══ INPUT DATA ══
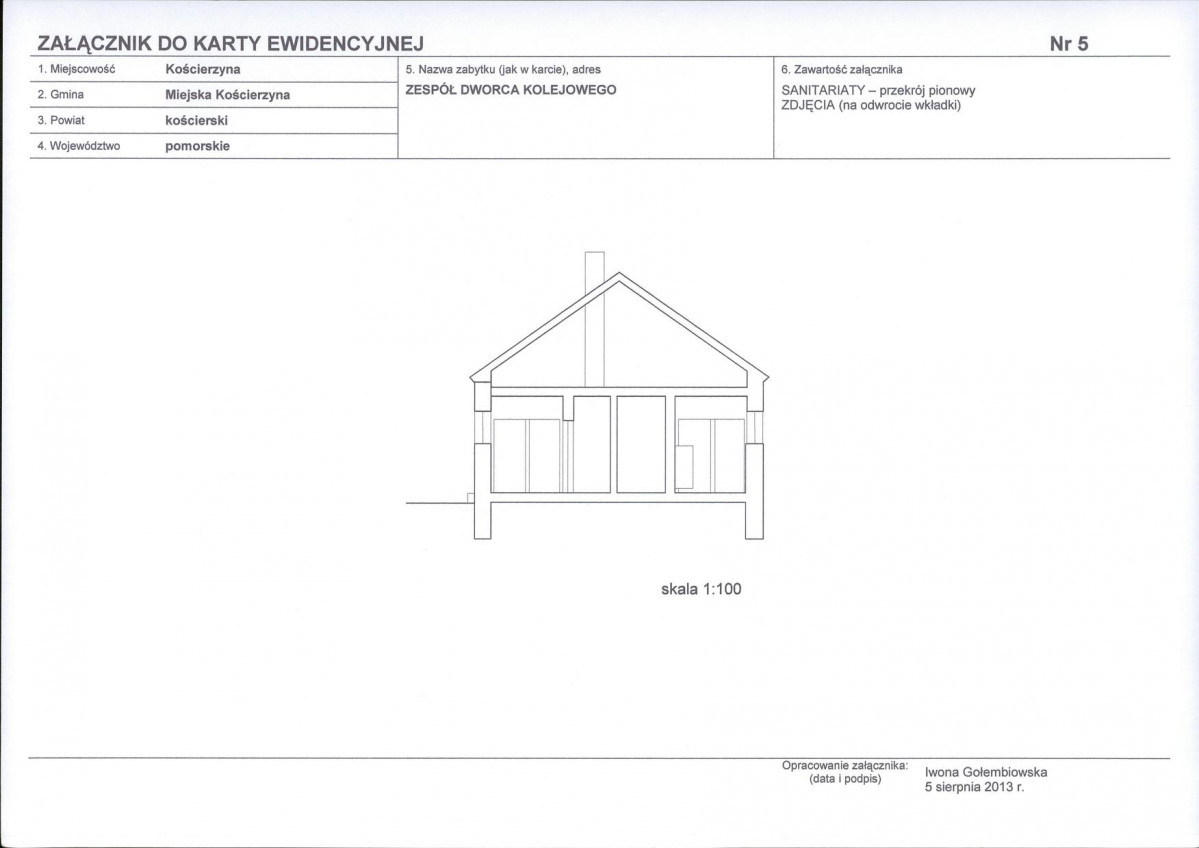Select 'ZESPÓŁ DWORCA KOLEJOWEGO' monument name
Image resolution: width=1199 pixels, height=848 pixels.
tap(510, 89)
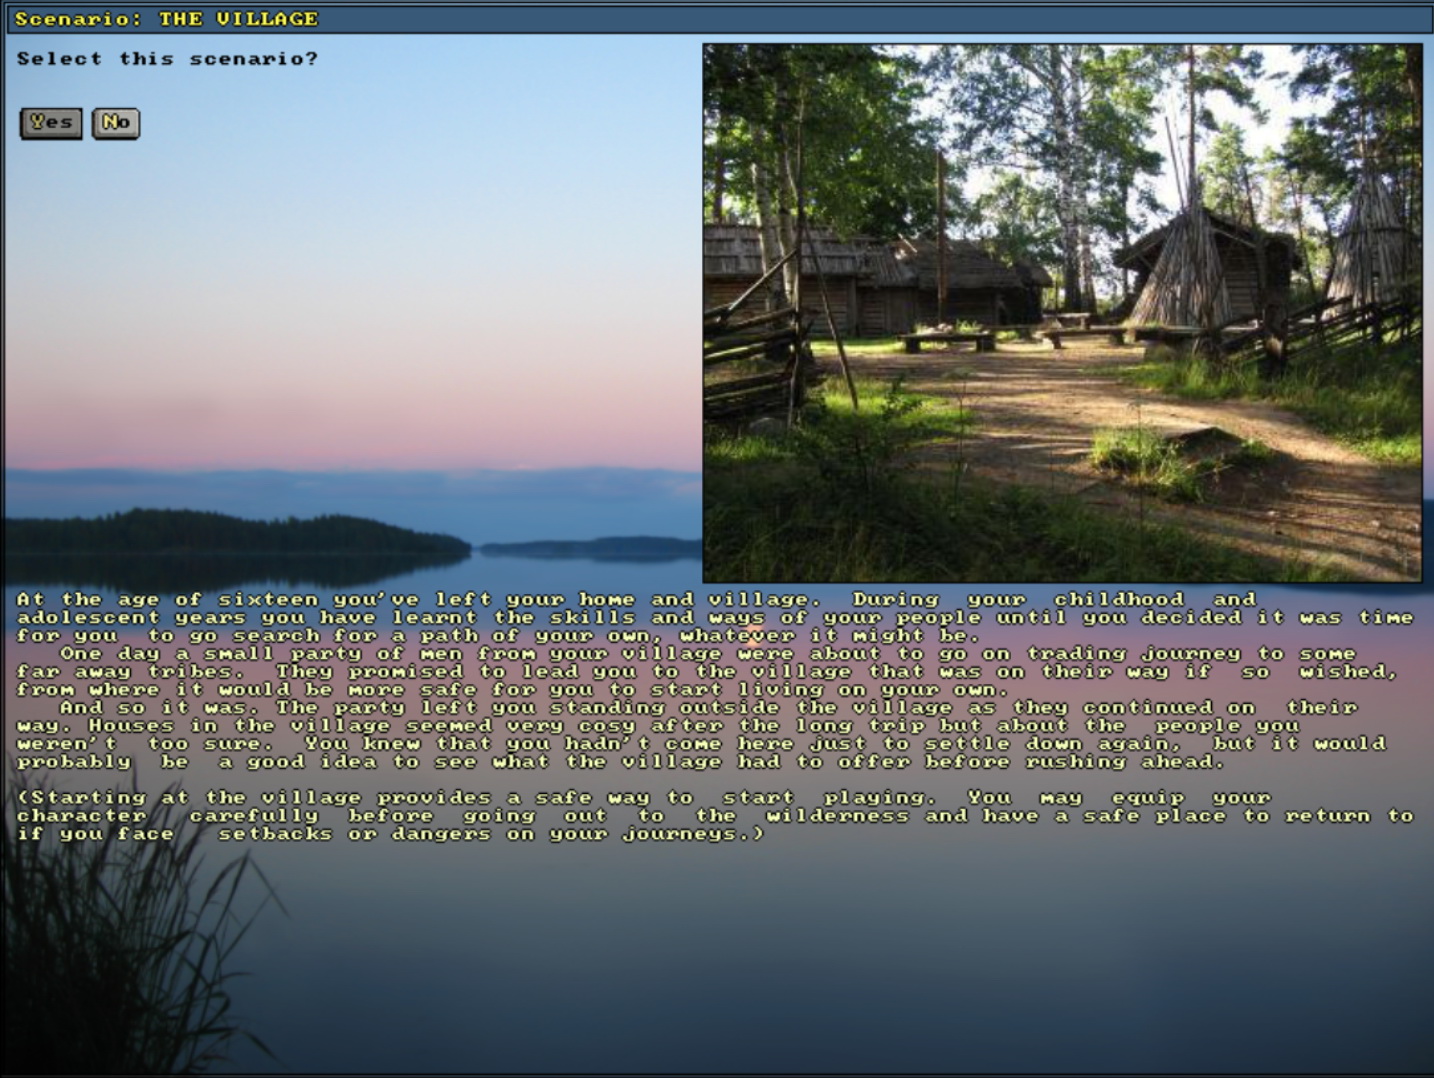1434x1078 pixels.
Task: Click the 'Select this scenario?' prompt text
Action: (x=167, y=59)
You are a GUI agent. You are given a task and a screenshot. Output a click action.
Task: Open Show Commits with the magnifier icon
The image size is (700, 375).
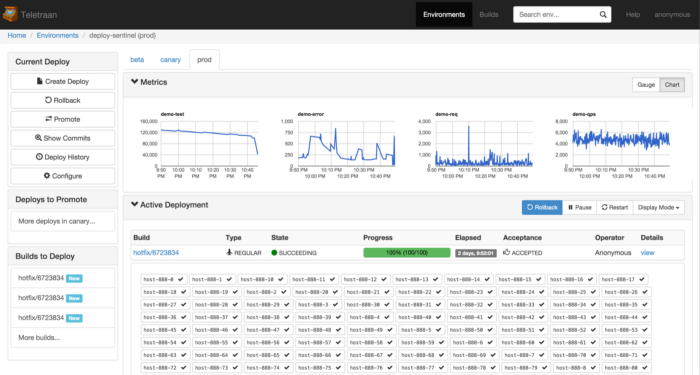(38, 138)
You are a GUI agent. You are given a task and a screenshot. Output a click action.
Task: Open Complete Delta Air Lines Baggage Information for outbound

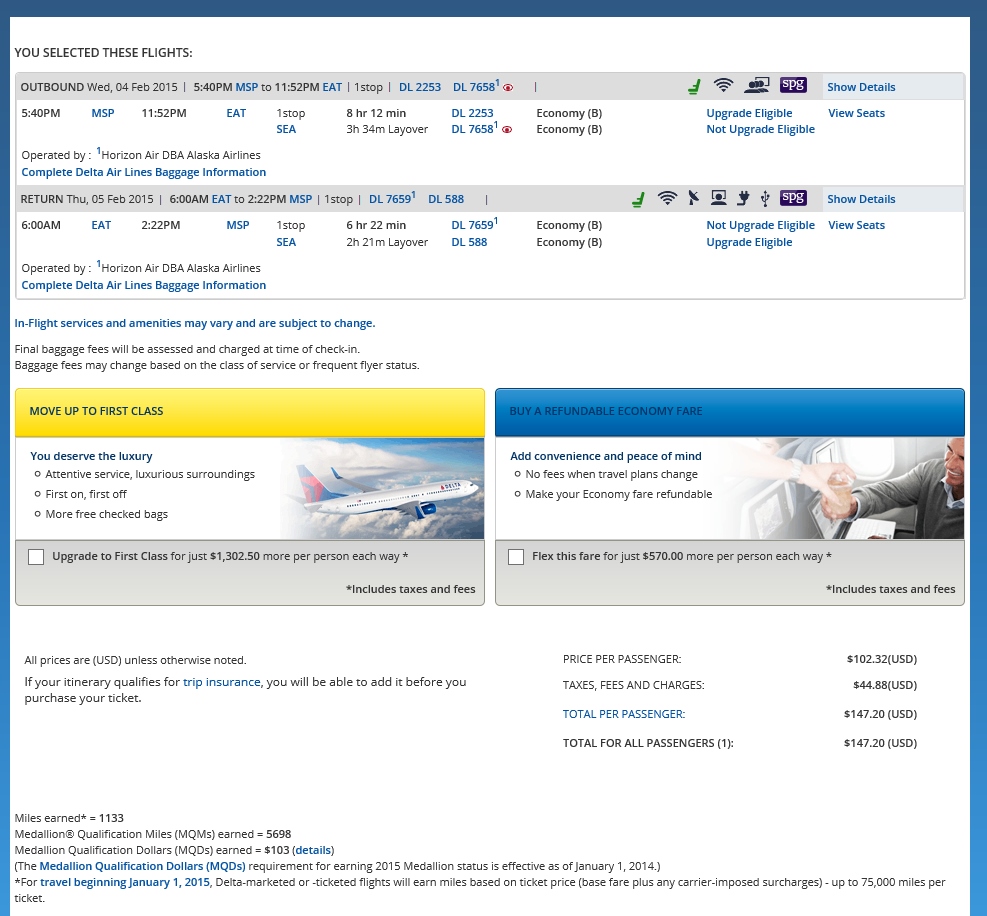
═══
■ TASK REQUIREMENTS ■
Exact copies of the lines from the one containing "Task: Open Show" through the final line of the data are required; pictures are to be omitted.

■ SOLUTION TO THIS EXERCISE ■
Task: Open Show Commits with the magnifier icon
The image size is (700, 375).
(38, 138)
You are a GUI agent. You are given a task and a screenshot. Output a click action.
Task: Open Complete Delta Air Lines Baggage Information for outbound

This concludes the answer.